O destino do caixão flutuante era óbvio: o cemitério daquela maldita cidade. Enquanto o caixão vagava em meio às árvores do matagal, o defunto ia se livrando do pouco que restou do corpo de Dario, ficando apenas com a cabeça do jovem e atirando o resto do seu corpo para fora do caixão, enfeitando os pinheirais com pedaços de carne sangrando. Dario só conseguia focar na terrível dor de ter seu corpo separado de sua cabeça e ainda assim continuar vivo; a dor era insuportável e ele gritava implorando pela sua morte. Quando o caixão se aproximou do cemitério, a cabeça de Dario foi erguida para que ele pudesse ver o que acontecia naquele local, ficando abismado com a quantidade de caixões flutuando no interior do cemitério. Alguns caixões saíram apressados de lá, indo em direção à velha estrada, em busca de mais vítimas.
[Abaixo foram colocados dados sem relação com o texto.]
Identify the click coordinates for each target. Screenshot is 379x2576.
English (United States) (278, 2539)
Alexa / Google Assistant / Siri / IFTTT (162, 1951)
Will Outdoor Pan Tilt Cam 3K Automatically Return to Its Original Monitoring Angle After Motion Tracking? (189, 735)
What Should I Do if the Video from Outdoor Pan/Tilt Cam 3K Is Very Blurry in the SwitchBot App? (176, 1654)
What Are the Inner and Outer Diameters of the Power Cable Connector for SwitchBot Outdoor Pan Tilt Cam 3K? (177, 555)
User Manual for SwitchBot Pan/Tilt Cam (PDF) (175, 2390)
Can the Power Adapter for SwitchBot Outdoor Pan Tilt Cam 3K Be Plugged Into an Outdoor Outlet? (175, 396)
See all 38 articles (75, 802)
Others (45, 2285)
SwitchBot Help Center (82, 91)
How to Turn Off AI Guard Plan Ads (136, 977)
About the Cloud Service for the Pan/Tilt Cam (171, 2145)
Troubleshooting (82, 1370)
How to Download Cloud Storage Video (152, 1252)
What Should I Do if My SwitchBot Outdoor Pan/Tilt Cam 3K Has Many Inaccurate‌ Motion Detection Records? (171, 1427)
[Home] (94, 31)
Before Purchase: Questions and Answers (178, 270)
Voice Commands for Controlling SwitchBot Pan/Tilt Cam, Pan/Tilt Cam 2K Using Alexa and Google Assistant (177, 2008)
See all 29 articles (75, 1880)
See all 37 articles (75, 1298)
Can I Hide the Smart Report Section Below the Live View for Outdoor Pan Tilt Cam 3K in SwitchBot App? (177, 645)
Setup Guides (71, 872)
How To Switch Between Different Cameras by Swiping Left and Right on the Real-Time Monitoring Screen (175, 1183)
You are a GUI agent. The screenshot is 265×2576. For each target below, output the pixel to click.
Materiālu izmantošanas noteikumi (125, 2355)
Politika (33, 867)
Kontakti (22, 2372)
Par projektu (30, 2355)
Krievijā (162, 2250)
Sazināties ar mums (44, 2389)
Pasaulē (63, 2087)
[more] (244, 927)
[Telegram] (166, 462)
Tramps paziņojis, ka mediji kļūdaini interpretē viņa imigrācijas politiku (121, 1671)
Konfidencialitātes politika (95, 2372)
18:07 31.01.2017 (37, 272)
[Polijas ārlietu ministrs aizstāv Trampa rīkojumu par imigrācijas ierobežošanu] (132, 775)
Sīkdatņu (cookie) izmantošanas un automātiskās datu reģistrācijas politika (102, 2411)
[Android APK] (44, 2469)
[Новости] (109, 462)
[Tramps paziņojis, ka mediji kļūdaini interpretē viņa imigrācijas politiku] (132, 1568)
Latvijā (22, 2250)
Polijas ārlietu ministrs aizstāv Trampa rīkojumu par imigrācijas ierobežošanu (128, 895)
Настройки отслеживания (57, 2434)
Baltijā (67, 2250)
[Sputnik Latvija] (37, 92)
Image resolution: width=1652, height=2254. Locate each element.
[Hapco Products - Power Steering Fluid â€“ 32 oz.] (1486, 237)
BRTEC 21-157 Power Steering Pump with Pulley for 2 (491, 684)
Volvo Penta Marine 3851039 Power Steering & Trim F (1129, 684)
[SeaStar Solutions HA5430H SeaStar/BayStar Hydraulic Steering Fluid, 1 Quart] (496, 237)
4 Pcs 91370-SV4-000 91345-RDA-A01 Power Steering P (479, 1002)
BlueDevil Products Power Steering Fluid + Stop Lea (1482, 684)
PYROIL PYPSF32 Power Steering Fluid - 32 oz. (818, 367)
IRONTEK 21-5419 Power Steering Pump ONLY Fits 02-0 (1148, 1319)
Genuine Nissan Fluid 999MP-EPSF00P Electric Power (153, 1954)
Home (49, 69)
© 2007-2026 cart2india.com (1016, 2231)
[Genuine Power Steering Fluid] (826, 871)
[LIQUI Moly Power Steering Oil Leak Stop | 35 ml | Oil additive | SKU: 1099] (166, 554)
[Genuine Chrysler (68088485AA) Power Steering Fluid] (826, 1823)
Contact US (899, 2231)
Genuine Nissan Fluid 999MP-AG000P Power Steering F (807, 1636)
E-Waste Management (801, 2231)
Assim que o caixão de Dario pousou dentro do cemitério, o defunto saiu carregando sua cabeça, caminhando entre os túmulos e deixando que o jovem pudesse ver e ouvir os mais variados gritos de desespero. Dario não era o único a estar naquela situação, ao seu redor, diversas pessoas desmembradas eram carregadas por defuntos. Era inacreditável a quantidade de caixões flutuando, a quantidade de defuntos gargalhando maleficamente, e a quantidade de pessoas sofrendo de dor por terem seus corpos destroçados, restando-lhes apenas a cabeça. Caixões subiam aos céus enquanto outros chegavam carregando restos de mais pessoas - aquilo era uma sinistra coleta fúnebre! No centro do cemitério, uma enorme cova estava sendo aberta e, ao redor dela, os defuntos repetiam em sincronia um estranho dialeto, enquanto arremessavam as cabeças, incluindo a de Dario, para dentro daquela cova gigante e profunda. Nada se via ali dentro, era apenas a escuridão, e naquele momento, em meio a tantas lamentações e berros desesperados, Dario finalmente compreendeu que não havia fuga daquela enorme cova, e que dividiria o sofrimento eterno com aquelas pobres pessoas.